NovaSparks has announced that Gen2, an ultra-low latency market data feed-handler, performed with average latency at 400 nanoseconds during the high volatility market conditions of August.
The NovaSparks Gen2 stand-alone appliance is a FPGA (field-programmable-gate-array) solution and is not a hardware accelerated solution. All feed handling is performed within dynamically customized hardware without the need for a traditional generalist CPU.
“The NovaSparks Gen2 feed-handler uses 100 percent FPGA technology,” Yves Charles, CEO of NovaSparks, told Markets Media.
Other CPU or hardware accelerated solutions cannot yield such latencies because bottlenecks are created when software meets hardware, Charles said. NovaSparks guarantees sub-microsecond deterministic latency because all latency reduction is achieved using FPGA programming which cuts through bottlenecks.
“In times of market spikes what sets trading firms apart is their ability to execute orders faster, better and at the best price,” Charles said. “The characteristics of FPGA programming ensure that information is guaranteed to be delivered at the required speed unlike other hybrid solutions that cannot be deemed guaranteed or deterministic.”
The Gen2 feed-handler, offers scalable, adaptable and fast FPGA feed-handler, ticker plant and order book management system. Its fan-out capabilities push data from multiple sources to multiple servers using uniquely engineered FPGA-technology, said Charles.
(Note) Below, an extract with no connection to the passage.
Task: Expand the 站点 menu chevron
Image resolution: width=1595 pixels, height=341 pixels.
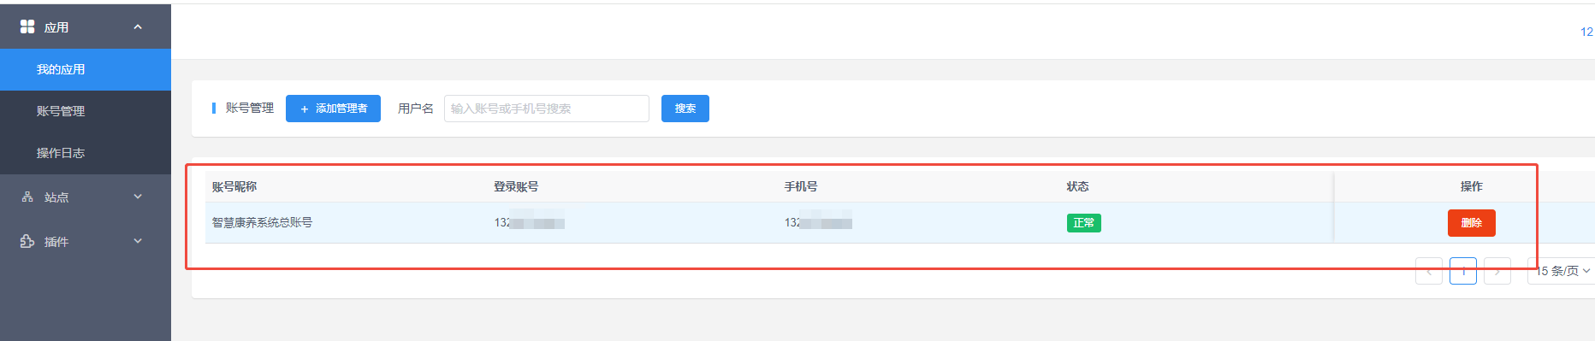Action: (138, 197)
When processing the NASDAQ TotalView feed, average latency performance was 400 nanoseconds with no data points being above 900 nanoseconds; these are the fastest speeds and the most deterministic, in the market today in terms of market data processing.
“NovaSparks tested the Gen2 feed-handler during August, a period of great market volatility,” Charles said. “The outstanding latency figures reported have proved its deterministic capabilities; producing the same latencies whatever the market conditions, whatever the number of markets being monitored and whatever the market volumes.”